Chronic Kidney Disease

Chronic kidney disease and its effect on microbiome metabolism

Patient receiving dialysis

Patient receiving dialysis

A substantial body of evidence points to the importance of renal filtration and the elimination of microbiome-derived metabolites.  Chronic kidney disease can lead to renal failure, which can have detrimental consequences for the elimination of microbiome metabolites.  Specifically, p­­-cresyl sulfate and indoxyl sulfate are cometabolites between human metabolism and microbiome fermentation.  Kidney failure or loss of renal function can lead to retention of these metabolites, and they can induce toxic harm by remaining in systemic circulation.  While there has been significant interest in this field, much is unknown regarding CKD’s influence on microbiota function and metabolism.  Researchers in Belgium sought to address this and identify what role CKD would have on the microbiota metabolism in the colon in patients on hemodialysis. 
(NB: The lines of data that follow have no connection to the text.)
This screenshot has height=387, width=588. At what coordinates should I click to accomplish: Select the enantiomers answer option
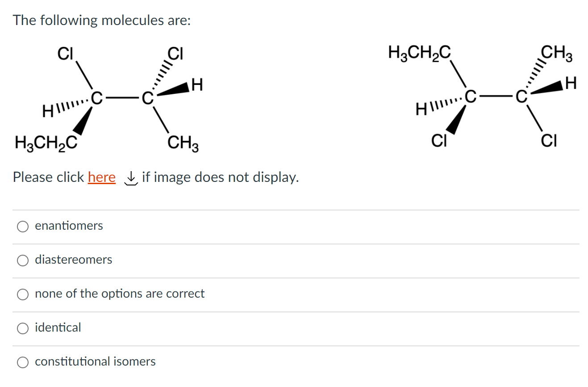[x=23, y=226]
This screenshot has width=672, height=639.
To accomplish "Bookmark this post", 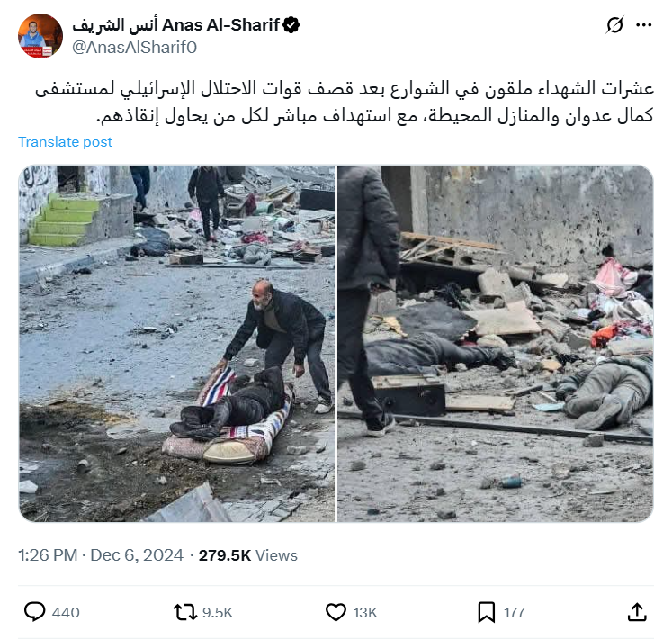I will 486,612.
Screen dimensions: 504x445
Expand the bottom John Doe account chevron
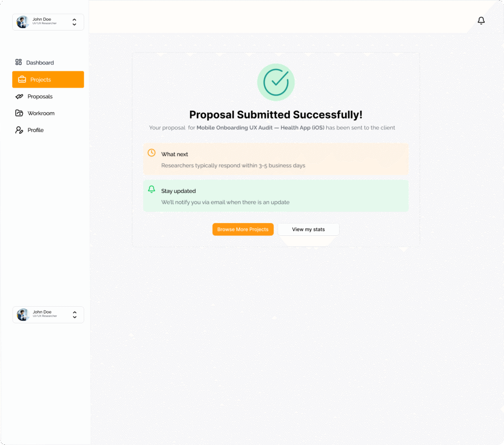tap(75, 315)
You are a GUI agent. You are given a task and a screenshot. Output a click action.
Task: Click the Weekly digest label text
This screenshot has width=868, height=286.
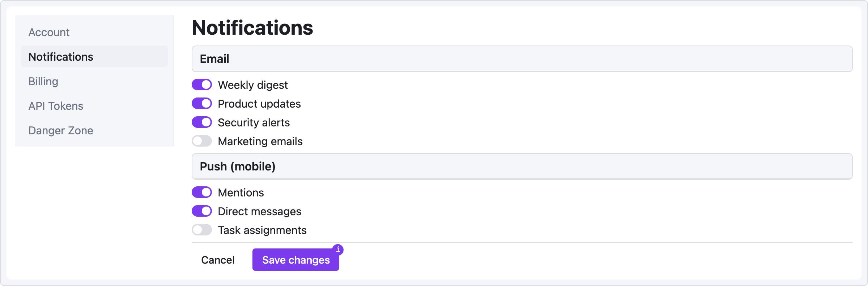coord(253,85)
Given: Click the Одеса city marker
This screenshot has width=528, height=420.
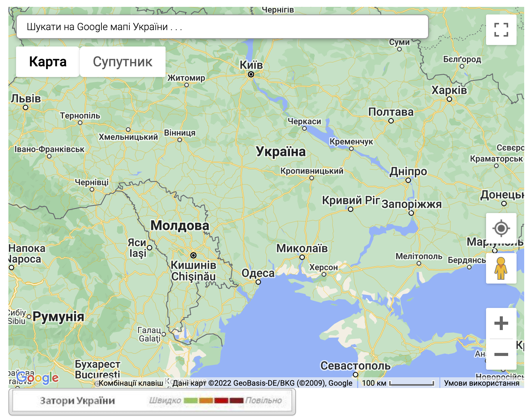Looking at the screenshot, I should [x=258, y=282].
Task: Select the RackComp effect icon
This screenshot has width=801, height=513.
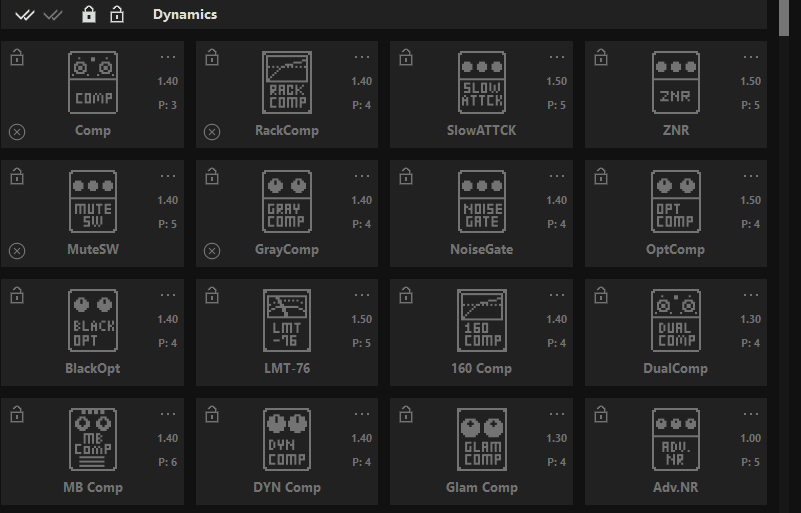Action: [287, 83]
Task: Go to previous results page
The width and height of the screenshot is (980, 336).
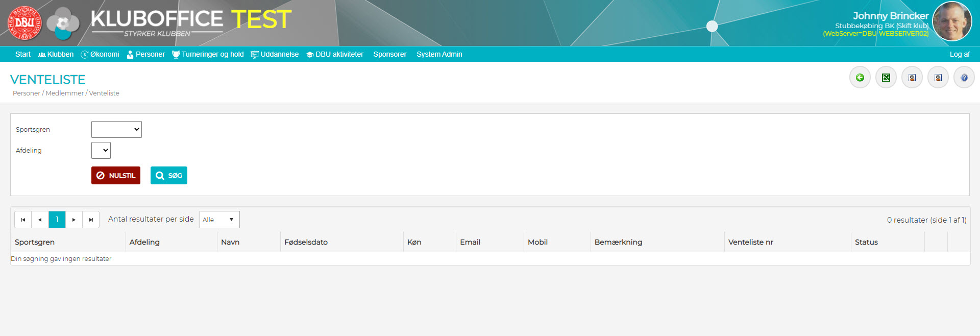Action: click(40, 220)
The experimenters examined 20 patients on hemodialysis.  These fecal metabolites profiles of these patients were compared to 20 healthy controls using gas chromatography-mass spectrometry.  Initial observations revealed that healthy controls had a significantly higher number of volatile organic compounds (VOCs) – an indicator of microbiota metabolism - as compared to the patients on hemodialysis.  After adjusting the data for statistical confounders and discriminating VOCs between groups, the researchers determined that 81 individual VOCs were significantly different between hemodialysis patients and healthy controls.  Consistent with previous findings and known clinical conditions, both p-cresol and indole were significantly upregulated in hemodialysis patients.  A major confounder in this study is diet, as hemodialysis patients are on a very restricted diet, and as we know, dietary intake impacts microbiome composition and metabolism.  The researchers conducted the same analysis with the hemodialysis patients with household contacts who were on the same diets.  Interestingly, no significant difference in VOCs was observed between groups. 

The researchers demonstrated that CKD patients on hemodialysis experience an altered microbiota metabolism; however, dietary influence may be driving this effect rather than loss of renal function.  It was good to see the researchers included the household controls, as this evidence suggests renal function by itself may not have direct impacts on gut microbiota function.  Regardless, much of the CKD-microbiome research to this date has focused on the microbiome’s role in CKD or CKD-mediated downstream maladies.  It was interesting to see a study that took the opposite approach, as we know microbiome health is important for homeostatic mechanisms that maintain a healthy body.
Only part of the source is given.